Art Notes: Skin can be challenging to paint. What’s important to get right when painting skin?
If you are painting a self-contained figure, meaning perhaps a single head on a dark background, then you really want to understand flesh tone from life. Studying the model from life is imperative if you’re going to make these paintings. But if you are painting flesh in a larger setting, then the flesh tone just needs to feel like flesh in a relative manner to the surrounding elements. In this case, there are no rules beyond understanding color relationships and color harmonies. This is a much bigger issue and one with an ever-changing target, as each new painting is likely to have its own unique color harmonies.
Art Notes: When you’re stuck in a painting, what questions do you ask yourself about why it may not be working?

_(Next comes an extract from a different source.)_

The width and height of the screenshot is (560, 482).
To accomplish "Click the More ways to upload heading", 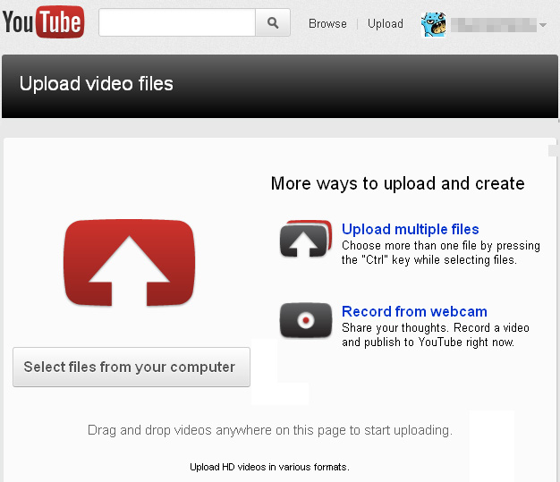I will [x=398, y=183].
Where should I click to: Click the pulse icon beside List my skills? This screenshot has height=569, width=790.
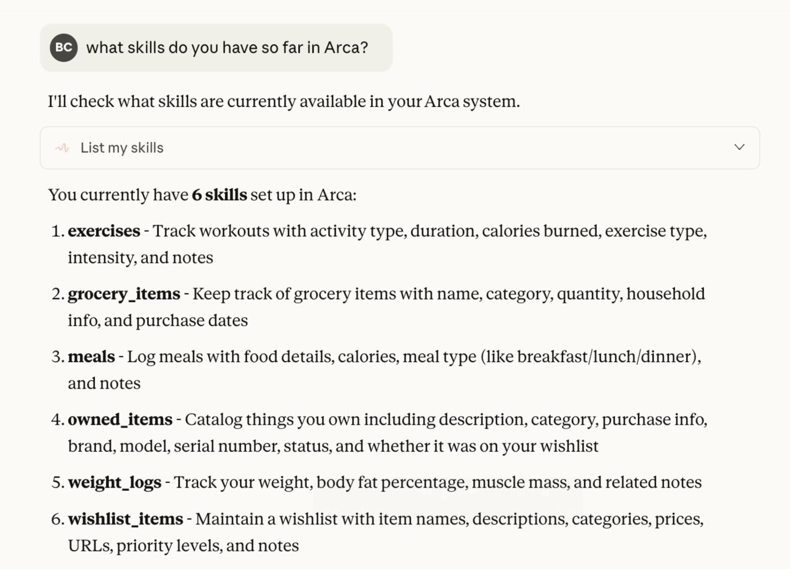pos(62,148)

I first assess the overall. Is the composition good from a design standpoint, from an abstract standpoint, and from a color and value harmony standpoint? If the overall effect is working, I then have to assess what area is creating discord. What feels uncomfortable?
The best paintings allow the viewers complete viewing comfort. Nothing about the execution of the painting feels awkward or out of place. The viewer is free to just experience the scene, the narrative, or the emotional context of the idea. When something is uncomfortable (that could be edges that are too hard, values that are too contrasty, drawing errors, etc.), those areas of discomfort need to be identified and adjusted.
Oftentimes these can be difficult to pinpoint. In the case where I’m having difficulty identifying these problem areas, I reach out to artist friends for feedback. Not everything they say is relevant, but much of it often is. Having several eyes assessing a work from various perspectives is incredibly helpful and an indispensable part of my process.